══ Brano estratto
FRANCESCO FEDERICI

La famiglia Federici di origine genovese ebbe dagli Angioini il feudo di Pietrastornina nella provincia di Avellino. Pure Francesco Federici, comunque appartenesse a gente cospicua, non sentì la superba ebbrezza degli avi, e giunto in alto non isprezzò mai chi fosse nato umilmente.

Sin da fanciullo manifestò generosi sentimenti. Né per angusta fortuna o per ambizione si volse alla professione delle armi, sì per nobile desiderio di difendere la patria; e i suoi voti non andarono tutti falliti.

Dal marchese Emmanuele, sposato alla Gelsomina Minucci di Pietrastornina, nacque primogenito Niccola, il quale ebbe in moglie la Caterina Fronda di Nocera e morì anche assassinato nel 1799. Secondogenito, Francesco Federici nacque verso il 1739, non so bene se in Napoli o in un paese della costa di Amalfi, forse Cetara dov'era il suo palazzo.
Al primo di marzo del 1755 entrava nel nuovo reggimento di cavalleria chiamato Napoli per capitolazione col colonnello Alessandro Filangieri principe di Cutò. Né andò guari che, fatto esperimento del suo ingegno e del suo zelo, fu spedito da Napoli a comandare buona mano di cavalieri nella città forte di Gaeta.
Era in Sicilia l'anno 1760 allorché venne eletto, con altri ufficiali, a recarsi in Berlino sotto la condotta del chiarissimo Giuseppe Palmieri, per meglio imparare la rinnovata scienza di guerra di Federico. E con assai cortesia accoglieva quel principe i Napoletani , dicendo loro graziosamente : " Fo le maraviglie che il re vi abbia qui spediti per ammaestrarvi , quando lì è un Palmieri gran mastro, da cui ho imparato 'ordinamento e la tattica de' soldati leggieri " Figuratevi il rossore del Calmieri!
Gran bene trasse Federici da cotesto viaggio, avendo ampliate le sue cognizioni su la strategia e la tattica non solo, ma su la filosofia, la storia e le lingue; cose in quel tempo assai rare ne'soldati.
════
══ Righe elencate
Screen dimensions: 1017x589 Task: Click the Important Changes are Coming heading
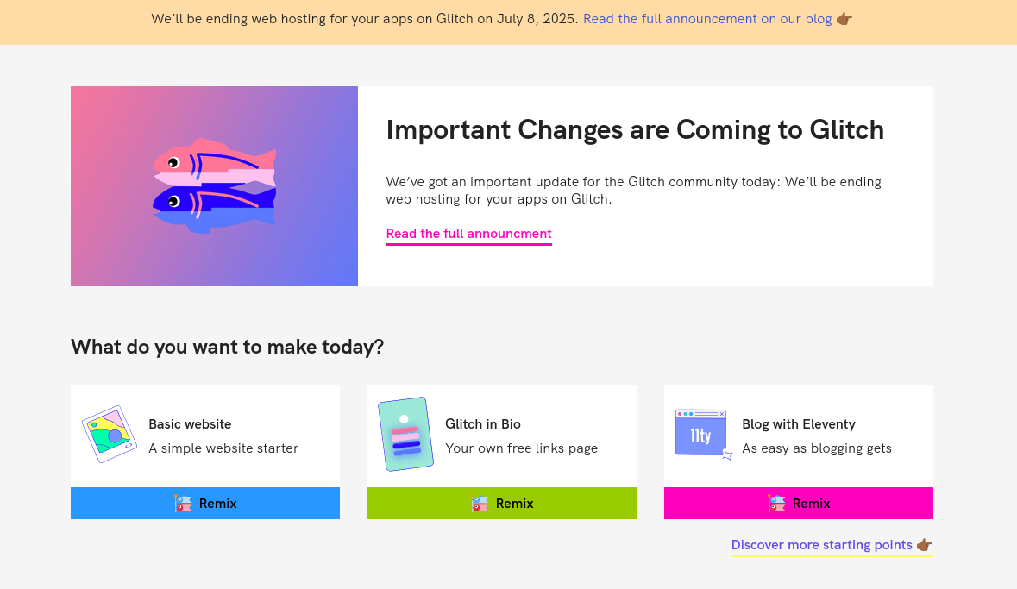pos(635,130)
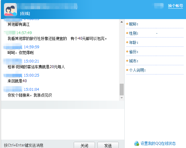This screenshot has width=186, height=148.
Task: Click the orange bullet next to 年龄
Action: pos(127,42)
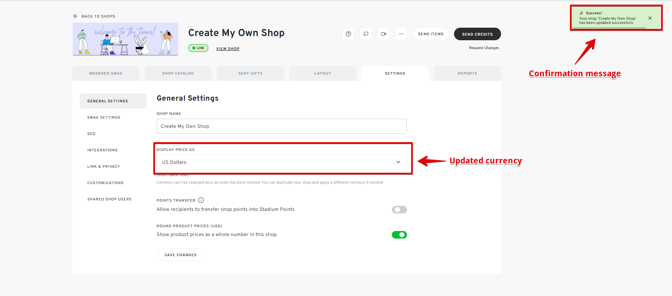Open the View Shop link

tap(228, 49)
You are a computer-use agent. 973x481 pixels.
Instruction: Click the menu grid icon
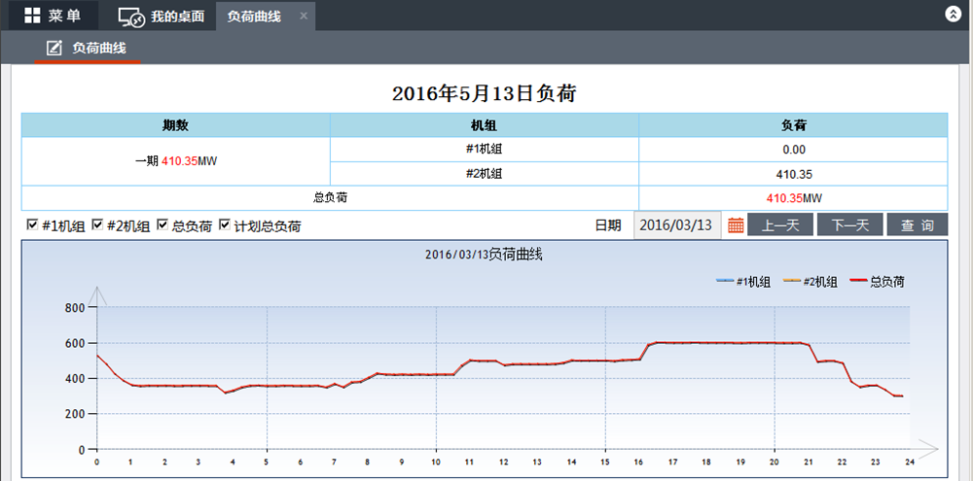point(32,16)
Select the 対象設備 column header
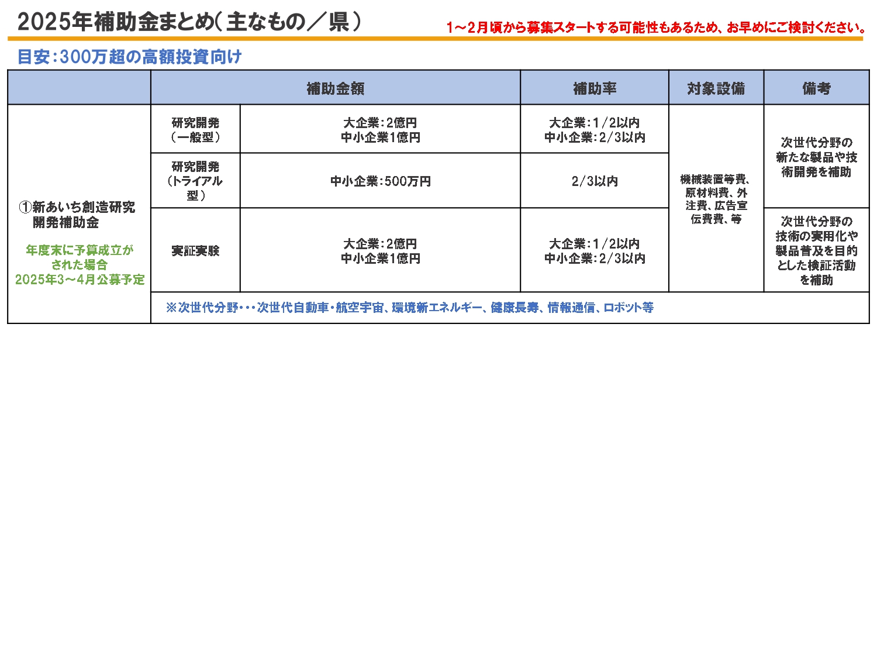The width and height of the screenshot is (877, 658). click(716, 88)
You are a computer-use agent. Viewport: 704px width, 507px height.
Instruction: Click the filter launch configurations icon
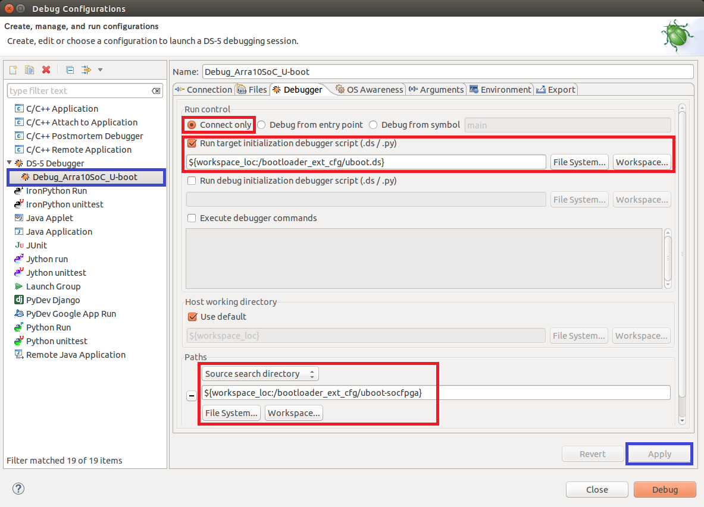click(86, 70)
════
══ Righe elencate
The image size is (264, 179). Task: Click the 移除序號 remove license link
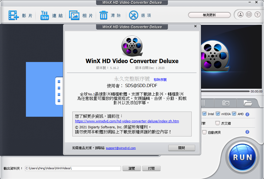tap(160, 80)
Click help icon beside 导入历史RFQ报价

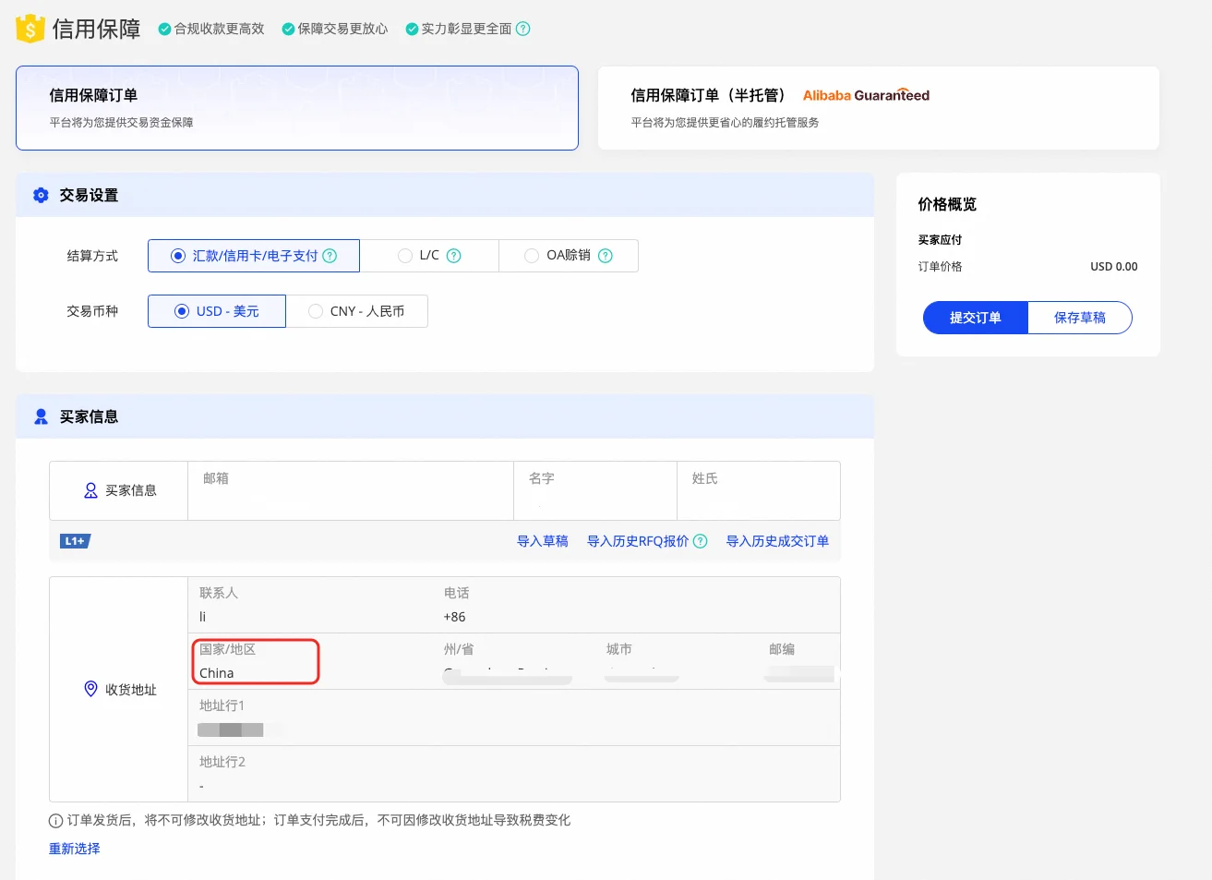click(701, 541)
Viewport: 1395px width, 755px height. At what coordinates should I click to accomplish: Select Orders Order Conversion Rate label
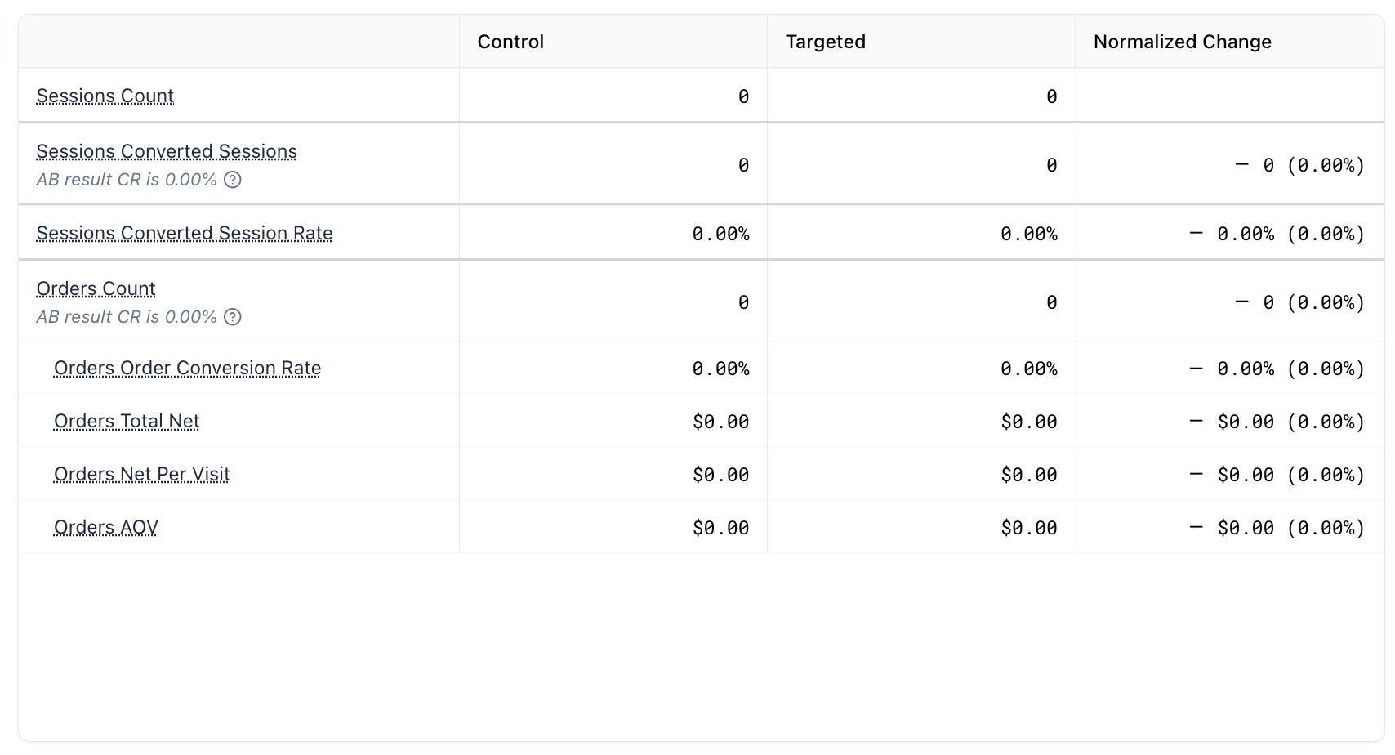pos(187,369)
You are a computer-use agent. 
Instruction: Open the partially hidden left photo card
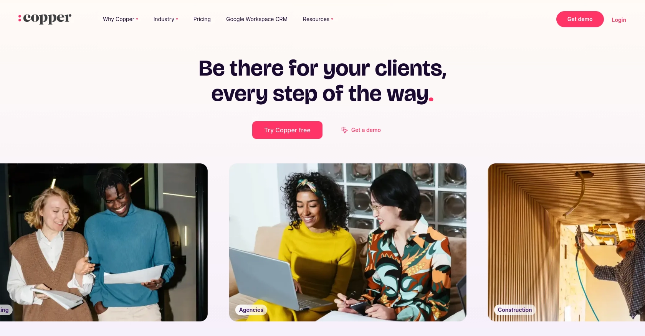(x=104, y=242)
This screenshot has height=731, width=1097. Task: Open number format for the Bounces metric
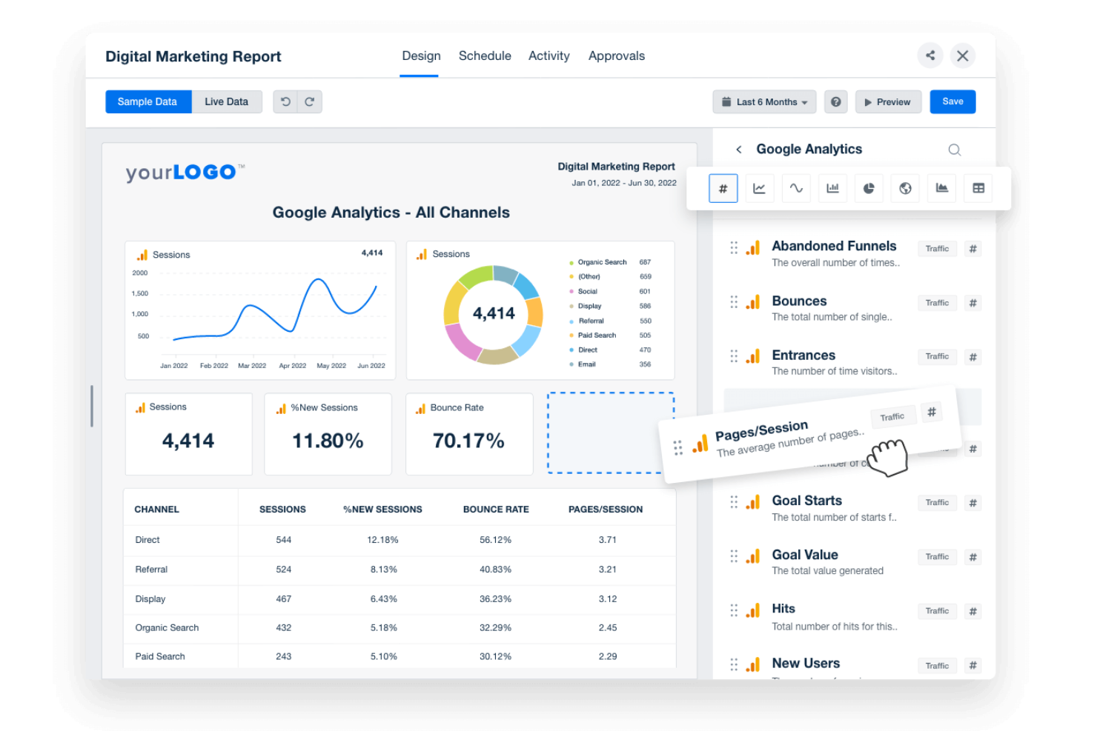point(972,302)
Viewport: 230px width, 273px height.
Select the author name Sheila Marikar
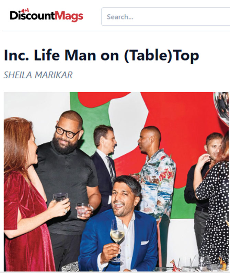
════
▶ Parti dell'esercizio
1. Trascrivi dal brano su Francesco Federici il tratto che va da "Sin da fanciullo" fino a "andarono tutti falliti." incluso.
2. Rispondi alle domande seguenti in base al brano su Francesco Federici.
(a) In quale provincia si trovava il feudo di Pietrastornina?
(b) In quale giorno, mese e anno Francesco Federici entrò nel reggimento di cavalleria chiamato Napoli?
(c) In quale città fu mandato con altri ufficiali nel 1760?

▶ Risultati per esercizio
1.
Sin da fanciullo manifestò generosi sentimenti. Né per angusta fortuna o per ambizione si volse alla professione delle armi, sì per nobile desiderio di difendere la patria; e i suoi voti non andarono tutti falliti.

2.
(a) Nella provincia di Avellino.
(b) Il primo di marzo del 1755.
(c) A Berlino.